This study implemented a machine learning approach to predict pedestrian crossing probability and speed during street crossings, and it proposes a research method that is divided into the following parts: the previous chapter discussed the data collection for the pedestrian crossing features and vehicle driving data results, which led to the acquired dataset. Subsequently, four different machine learning models are established, and each model’s experimental results are displayed herein. The most suitable machine learning model for this research is determined via analysis and comparison. The factors influencing the results are also discussed herein. Figure 5 depicts a schematic diagram of the proposed research method.

3.1. Data Preprocessing

After completing the data collection, label encoding was applied to the categorical feature ‘z’ in the obtained dataset, converting it into a numerical representation. The categorical column ‘p’ was transformed into a binary categorical column for the model training. The dataset was then subjected to z-score standardization.
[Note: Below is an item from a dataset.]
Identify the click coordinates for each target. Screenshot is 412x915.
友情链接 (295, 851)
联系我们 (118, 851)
3.2. Selection of Machine Learning Models

After appropriate data processing, this study employed four algorithms, namely, decision trees, the Bayesian algorithm, the BP neural network, and a support vector machine, to separately predict crossing probability and crossing speed.

3.2.1. Decision Tree

Decision trees formulate models utilizing tree structures, and they strive to predict numerical outputs via the adoption of straightforward decision rules. A dataset is progressively broken down into smaller subsets while concurrently constructing associated decision trees, as depicted in Figure 6. The end product is a tree featuring decision nodes and leaf nodes, with leaves symbolizing the outcomes, while the decision nodes indicate the points at which the data were partitioned [23]. This model is characterized by its simplicity, ease of interpretation, and ease of implementation.

3.2.2. Bayesian Algorithm

The Bayesian algorithm exhibits a remarkable ability to handle uncertainty and noise, and hence, it is frequently utilized in classification and regression problems, especially in scenarios with limited data. Grounded in Bayesian probability theory, the algorithm is capable of providing explicit estimates of uncertainty. Furthermore, Bayesian models are conveniently able to be updated, and they can progressively assimilate new data to refine the model, proving to be particularly applicable in dynamic environments such as pedestrian street crossings [24,25].
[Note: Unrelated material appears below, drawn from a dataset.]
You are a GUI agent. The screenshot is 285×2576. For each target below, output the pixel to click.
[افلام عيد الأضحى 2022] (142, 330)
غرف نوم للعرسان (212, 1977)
3.2.3. Support Vector Machines

Support vector machines (SVMs) are supervised learning algorithms developed by Vapnik et al. [26] that are founded on statistical learning theory, and they are widely utilized for addressing classification and regression problems. Moreover, they can make accurate predictions even with limited sample data, making them suitable for resolving the issues discussed in this paper. In this type of algorithm, data points are separated with a hyperplane, and kernel functions are utilized to map the data from the input space to a higher-dimensional feature space where it is easier to locate the optimal separating hyperplane. The hyperplane can be represented with the following linear equation:

f (x) = w \cdot x + b

(1)

where w is the weight vector, and b is the bias term. The objective of an SVM is to minimize the following objective function to find the maximum margin:

\min_{w, b} \frac{1}{2} ‖ w ‖^{2}

(2)

where ||·|| represents the norm, which is subject to the following constraints for each data point i:

y_{i} (w \cdot x_{i} + b) \geq 1

(3)

Herein, y_i represents the class label of the data point x_i. In practical problems, data are often not linearly separable. To handle non-linearly separable data, an SVM employs the so-called ‘kernel trick’, namely, mapping the original data to a higher-dimensional feature space where they are linearly separable via the kernel function K(x,x′). Common kernel functions include the radial basis function (RBF), polynomial kernels, and multilayer perceptron kernels, among others [27]. This study adopted the radial basis function, which is expressed as follows:

K (x, x^{'}) = \exp (- γ ‖ x - x^{'} ‖^{2})

(4)

3.2.4. Multi-Layer Perceptron Neural Network

The structural principle of multi-layer perceptrons (MLPs) is illustrated in Figure 7, and they constitute a type of feedforward neural network that encompasses an input layer, hidden layers, and an output layer, with each layer being composed of several neurons that are connected to other layers via weighted connections. An MLP utilizes non-linear activation functions, such as Sigmoid or ReLU, to introduce non-linear properties. Trained via optimization algorithms such as backpropagation and gradient descent, an MLP is capable of learning complex mapping relationships between input data and output labels. Owing to their high flexibility and wide applicability, MLPs are extensively used for classification, regression, and other machine learning tasks.

3.3. Parameter Settings

This research employed k-fold cross-validation (k = 5) as the primary hyperparameter-tuning strategy to prevent overfitting. Among various complexity parameters (cp) in the decision tree model, cp = 0.1 outperformed the other values, achieving the highest average performance during the cross-validation process. For the Naïve Bayes algorithm, cross-validation was utilized to select the optimal smoothing parameter α and other parameters. In the support vector machine model (Gaussian kernel), the parameters sigma = 0.01 and C = 0.01 demonstrated superior generalization capabilities during the cross-validation process. In the training of the multi-layer perceptron model, a grid search revealed that a single hidden layer containing 10 neurons exhibited an optimal performance in the model. Sensitivity analysis was also conducted, and although certain parameters (such as the C value in the support vector machine) exhibited relative sensitivities, these sensitivities did not significantly impact the model’s performance within the scope of the current study.

4. Results and Discussion

4.1. Prediction Results for Crossing Probability

For the prediction of crossing probability, the four aforementioned machine learning models were utilized, with the accuracy, Kappa coefficient, sensitivity, and specificity employed as the evaluation metrics for the models. The results are presented in Table 3.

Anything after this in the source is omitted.